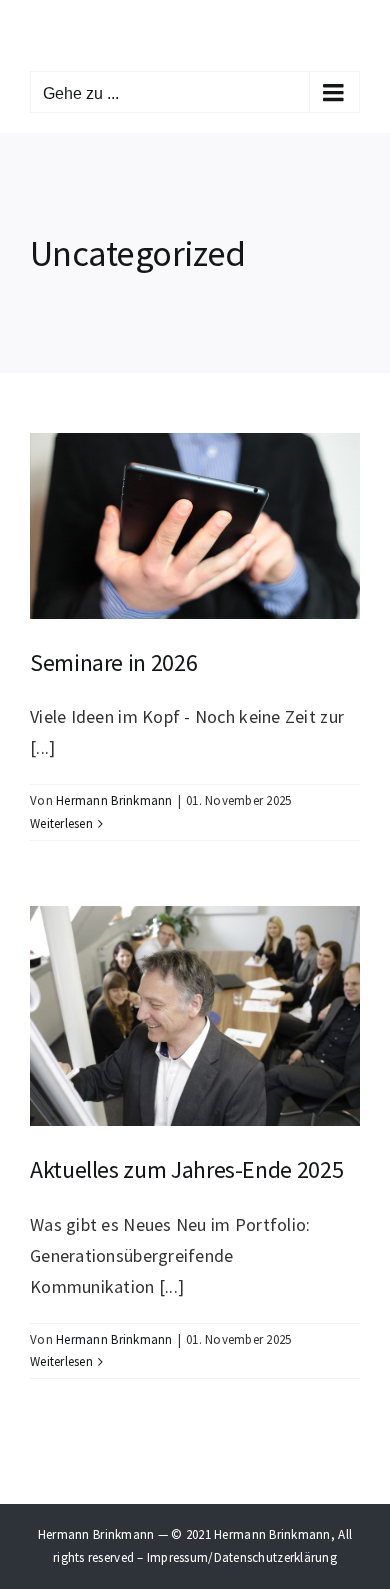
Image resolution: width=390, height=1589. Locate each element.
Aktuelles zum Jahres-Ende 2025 (186, 1169)
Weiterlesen (61, 823)
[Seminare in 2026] (195, 526)
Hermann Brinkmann (114, 800)
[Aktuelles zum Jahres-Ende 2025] (195, 1016)
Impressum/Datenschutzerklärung (242, 1557)
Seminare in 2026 (113, 662)
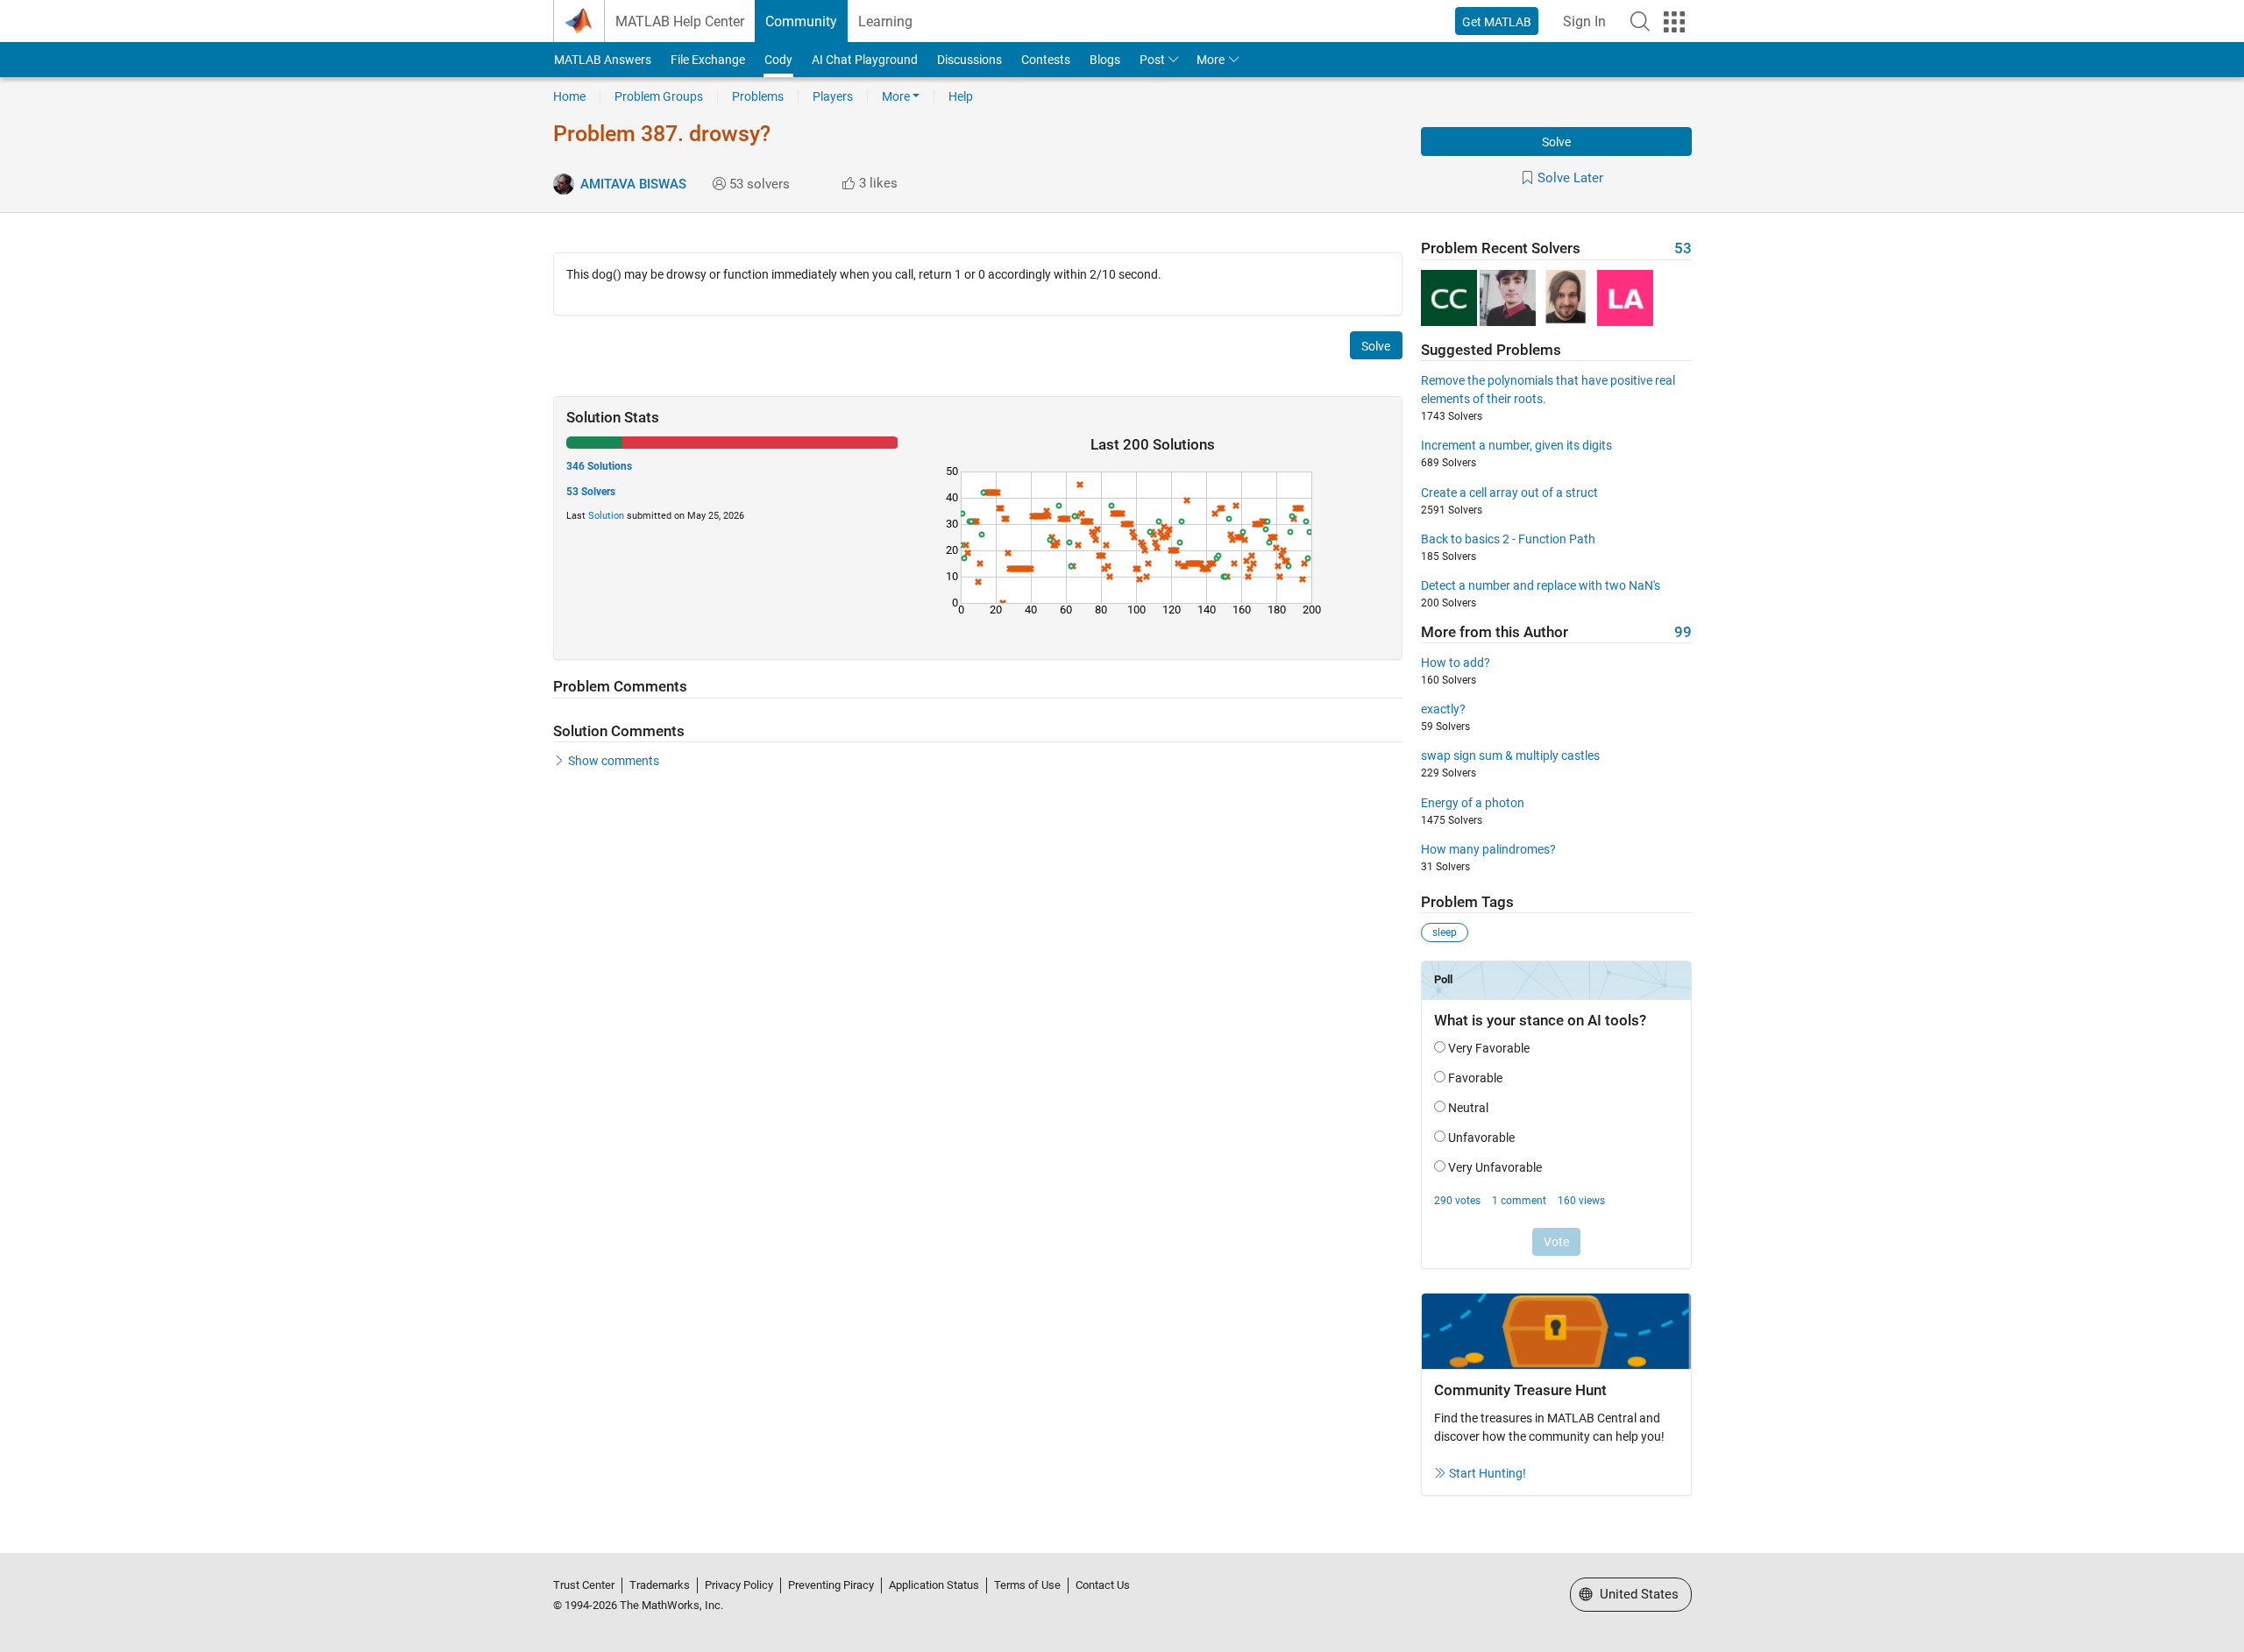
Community (801, 21)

_WORK INSTRUCTION:_ Using the data above, tally each line that contains "Aktuelles". Write only the total.

_EXERCISE RESULT:_ 2